Extract to read:
|---|

A Comprehensive Look on Pipe Spooling

Pipes are undoubtedly one of the most essential components of an industrial plant. The network of piping is just like the circulatory system of the human body. It can be considered as veins and arteries in which all the essential elements (i.e. fluid, vapor, slurry) for a factory to continue its living are carried to the relevant sections of the system.

Since pipe spooling is of great importance, it is crucial to set up the system properly. Any mistakes that have done or flaws that occurred during the initial construction of a piping network can cause catastrophic consequences that cost heavily in terms of money and time for the owner. So this is why the pipe spools are utilized. In this extensive blog post, many different topics such as what the pipe spools are, uses, fabrication, why they are necessary, advantages, and finally different materials used in the pipe spooling will be covered.

What is Pipe Spooling?

|---|

Jobs:
a) Answer these from the pipe spooling post, one line each:
(i) What does the post compare the network of piping to?
(ii) Which three essential elements does it list as carried through the piping?
(iii) In what two terms can flaws in the initial construction cost the owner heavily?
b) From the pipe spooling post, write out the stretch from "A Comprehensive Look" through "of the system." word for word.

Source material:

|---|

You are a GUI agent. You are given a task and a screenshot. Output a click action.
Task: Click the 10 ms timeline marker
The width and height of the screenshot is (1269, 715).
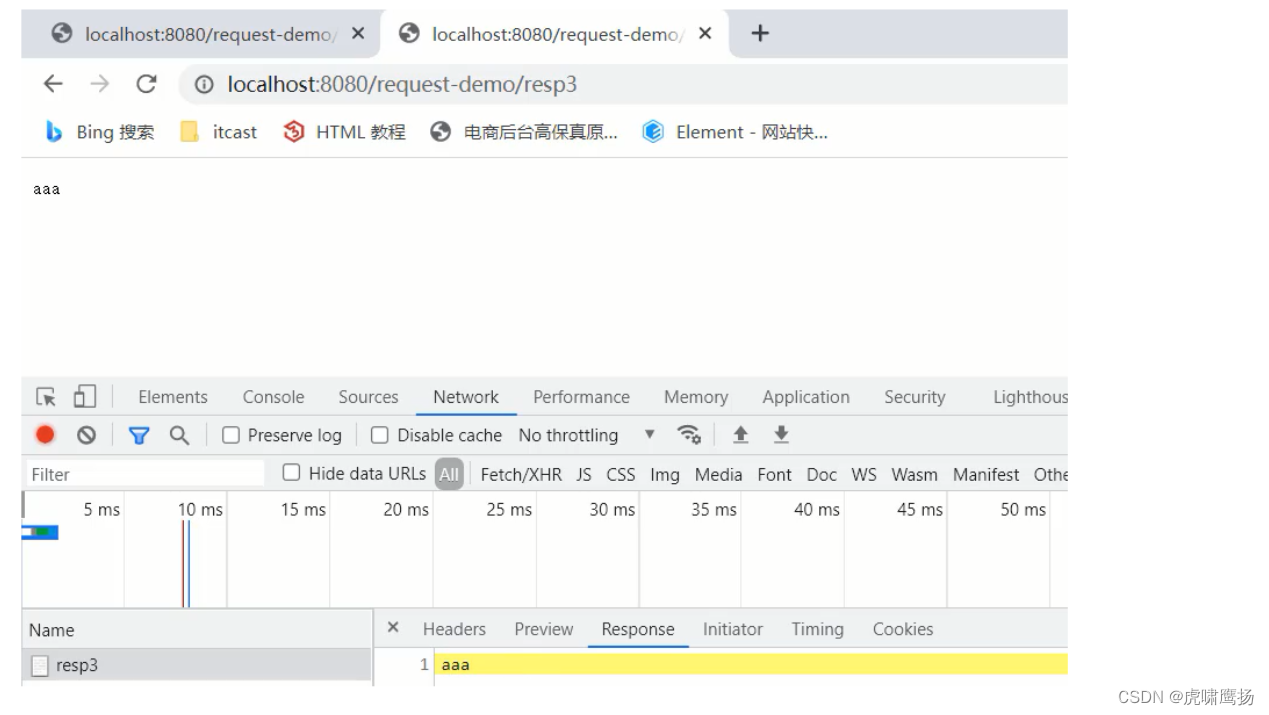coord(199,510)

|---|

Solved tasks:
a)
(i) The circulatory system of the human body.
(ii) Fluid, vapor, and slurry.
(iii) Money and time.

b)
A Comprehensive Look on Pipe Spooling

Pipes are undoubtedly one of the most essential components of an industrial plant. The network of piping is just like the circulatory system of the human body. It can be considered as veins and arteries in which all the essential elements (i.e. fluid, vapor, slurry) for a factory to continue its living are carried to the relevant sections of the system.